Several complex problems arising from biology and computer science (e.g., sequence alignment, gene finding, inference for population sequence data) cannot be solved efficiently and optimally at the same time using deterministic methods. In such cases stochastic methods can be used to make computations feasible and still provide good results.
Building on the foundations of probability theory and statistics, this course lays the basis for stochastic computing (i.e., representation of distributions in the computer, computations with small probabilities, efficient generation of random numbers with given distribution, test of the quality of random number generators). As an important tool, Markov chain Monte Carlo (MCMC) methods are presented via examples (Metropolis-Hastings, Gibbs sampling). Importance sampling methods and simulation of rare events are discussed as well.
Basic knowledge of probability theory (stochastics) on the level taught in the Computer Science Bachelor's probability theory and statistics lecture (24-M-INF4 Mathematik für Informatik 4) is strongly recommended. This includes (discrete and continuous probability) distributions, random variables, independence, expectations, variance, joint and conditional distributions.

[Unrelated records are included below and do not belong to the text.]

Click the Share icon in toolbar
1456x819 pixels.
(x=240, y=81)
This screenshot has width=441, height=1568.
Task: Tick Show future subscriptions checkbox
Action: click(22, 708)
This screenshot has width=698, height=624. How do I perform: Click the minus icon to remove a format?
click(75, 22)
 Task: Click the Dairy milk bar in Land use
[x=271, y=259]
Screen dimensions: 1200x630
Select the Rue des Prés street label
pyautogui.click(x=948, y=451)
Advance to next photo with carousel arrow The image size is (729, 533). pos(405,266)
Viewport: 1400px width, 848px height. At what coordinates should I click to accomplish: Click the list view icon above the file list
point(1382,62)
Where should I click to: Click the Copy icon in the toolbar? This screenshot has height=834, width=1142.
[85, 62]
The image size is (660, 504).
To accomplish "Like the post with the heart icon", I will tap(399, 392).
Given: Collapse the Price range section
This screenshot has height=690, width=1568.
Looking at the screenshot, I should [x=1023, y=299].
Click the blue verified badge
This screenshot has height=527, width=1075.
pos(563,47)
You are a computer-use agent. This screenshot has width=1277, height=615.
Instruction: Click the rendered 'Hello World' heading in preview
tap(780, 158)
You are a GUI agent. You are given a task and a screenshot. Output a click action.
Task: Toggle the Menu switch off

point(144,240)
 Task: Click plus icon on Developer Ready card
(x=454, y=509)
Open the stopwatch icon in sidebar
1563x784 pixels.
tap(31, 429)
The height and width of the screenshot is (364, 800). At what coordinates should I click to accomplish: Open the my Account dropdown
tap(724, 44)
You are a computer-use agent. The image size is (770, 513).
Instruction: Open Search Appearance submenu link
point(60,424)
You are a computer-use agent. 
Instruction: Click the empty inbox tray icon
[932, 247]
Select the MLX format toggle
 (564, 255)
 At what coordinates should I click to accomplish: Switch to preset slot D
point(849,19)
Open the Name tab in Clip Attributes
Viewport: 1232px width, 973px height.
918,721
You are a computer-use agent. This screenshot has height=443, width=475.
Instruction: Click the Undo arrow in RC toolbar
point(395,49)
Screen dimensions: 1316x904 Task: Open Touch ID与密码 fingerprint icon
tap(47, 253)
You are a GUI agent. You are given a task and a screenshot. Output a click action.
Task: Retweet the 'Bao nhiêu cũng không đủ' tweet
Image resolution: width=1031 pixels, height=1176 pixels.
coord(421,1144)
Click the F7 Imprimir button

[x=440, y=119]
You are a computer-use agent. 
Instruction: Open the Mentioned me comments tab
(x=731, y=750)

Frequency | Weekday | Time | Format / Place | Period | |
---|---|---|---|---|---|
weekly | Do | 16-18 | U10-146 | 13.10.2025-06.02.2026 |
The binding module descriptions contain further information, including specifications on the "types of assignments" students need to complete. In cases where a module description mentions more than one kind of assignment, the respective member of the teaching staff will decide which task(s) they assign the students.